Well, the last words of that answer did not get so good a response from the Selch, but she wouldn’t unsay them. They were the truth, and she remembered what Idwal had told her; a magician must speak the truth or remain silent, but he could not lie.

Especially not here.

Finally when the questions had ceased to be tests of her wisdom and had become mere badgering, three of the Selch stepped forward, and the middle one made an abrupt gesture.

“Enough, chieftain,” he said. “You have tested her and she has proved knowledge, wisdom, and her willingness to speak true. You gain nothing more by continuing this. It is time to move on.”

She was so grateful for the intervention she nearly jumped up and kissed them. It was impossible to tell what time it was here, for the stars above her had not changed in the least, but it felt like hours and hours had passed.

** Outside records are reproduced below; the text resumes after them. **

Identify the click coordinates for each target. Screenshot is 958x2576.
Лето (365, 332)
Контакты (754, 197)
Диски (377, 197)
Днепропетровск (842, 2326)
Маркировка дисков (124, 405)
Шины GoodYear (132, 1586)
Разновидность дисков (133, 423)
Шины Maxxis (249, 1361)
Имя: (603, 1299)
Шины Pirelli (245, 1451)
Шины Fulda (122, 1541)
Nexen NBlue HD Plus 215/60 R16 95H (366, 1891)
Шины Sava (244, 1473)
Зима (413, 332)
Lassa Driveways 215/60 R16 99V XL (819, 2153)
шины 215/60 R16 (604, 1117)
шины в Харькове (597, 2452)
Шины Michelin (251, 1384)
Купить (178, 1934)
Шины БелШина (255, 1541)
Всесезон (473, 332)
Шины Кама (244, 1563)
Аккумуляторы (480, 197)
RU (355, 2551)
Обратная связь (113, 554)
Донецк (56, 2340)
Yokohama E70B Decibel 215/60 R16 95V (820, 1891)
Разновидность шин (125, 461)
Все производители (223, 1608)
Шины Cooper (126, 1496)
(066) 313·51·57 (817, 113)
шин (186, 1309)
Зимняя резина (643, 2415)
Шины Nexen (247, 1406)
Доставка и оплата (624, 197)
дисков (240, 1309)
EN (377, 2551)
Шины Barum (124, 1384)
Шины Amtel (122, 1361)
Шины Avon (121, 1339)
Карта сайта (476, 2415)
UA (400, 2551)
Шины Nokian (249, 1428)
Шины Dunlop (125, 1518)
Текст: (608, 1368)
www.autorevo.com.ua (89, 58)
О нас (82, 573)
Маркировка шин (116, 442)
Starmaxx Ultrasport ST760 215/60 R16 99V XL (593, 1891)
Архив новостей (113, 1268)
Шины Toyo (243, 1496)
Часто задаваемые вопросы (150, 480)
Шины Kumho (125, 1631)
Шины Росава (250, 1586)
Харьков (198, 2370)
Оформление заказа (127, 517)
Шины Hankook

“One more question,” Gethin insisted. He turned to her. “Your world becomes closed to us. There is more cold iron about with every day, even the ships, as you pointed out, are made of cold iron. What would you do on the day when your world brings such pain to your man that he is never free of hurt and harm from morning to night?”

“I—would tell him to go,” she said, after a long pause. “How could I claim to love him and demand he suffer for my sake?” She licked her lips. “But if it were possible to go with him, then go I would, and leave everything I know behind to be with him.”

If Gethin and hoped to make her look worse in the eyes of the clan with her answer, he had achieved the very opposite. But he had to abide by the will of the rest; with a growl, he stood up, as did she, though her knees were stiff with sitting. One of the Selch took the stools away.

“The last Trial is Love,” Gethin said with a smirk. “As you claim you love your man and children so very much, would you know them among a thousand?”

“Yes!” she said instantly. And knew at that moment that he had tricked her.

“Come, then.” He stalked out into the mist, and she followed him. The rest of the Selch followed the both of them.

Now what have I gotten myself into?

She discovered soon enough.

19

T
HE
mist blew away from in front of her, and she found herself facing a seal-beach.

As far as she could see, there were seals, cows, bulls, and pups, all stretched out on the sand. She had never in her life seen so many seals; seals sleeping, seals watching her and Gethin, grooming themselves and each other, seals tending their pups, seals doing anything that seals could do except plunging into the surf and swimming off. All of them stayed on the beach, quite as if she didn’t matter at all.

“So you would know them among a thousand?” Gethin asked. “Find them.”

For a moment she struggled with rage. She wanted to seize a rock and beat the smirk off his face. She wanted to strangle him. How was she going to be able to pick out her babies among all these seal pups? Idwal, she could manage—she had been with him as a seal so many times she knew every detail of him in that shape, something Gethin was probably not aware of. But the babies? They had no birthmarks, and she had no idea what they would look like as seals!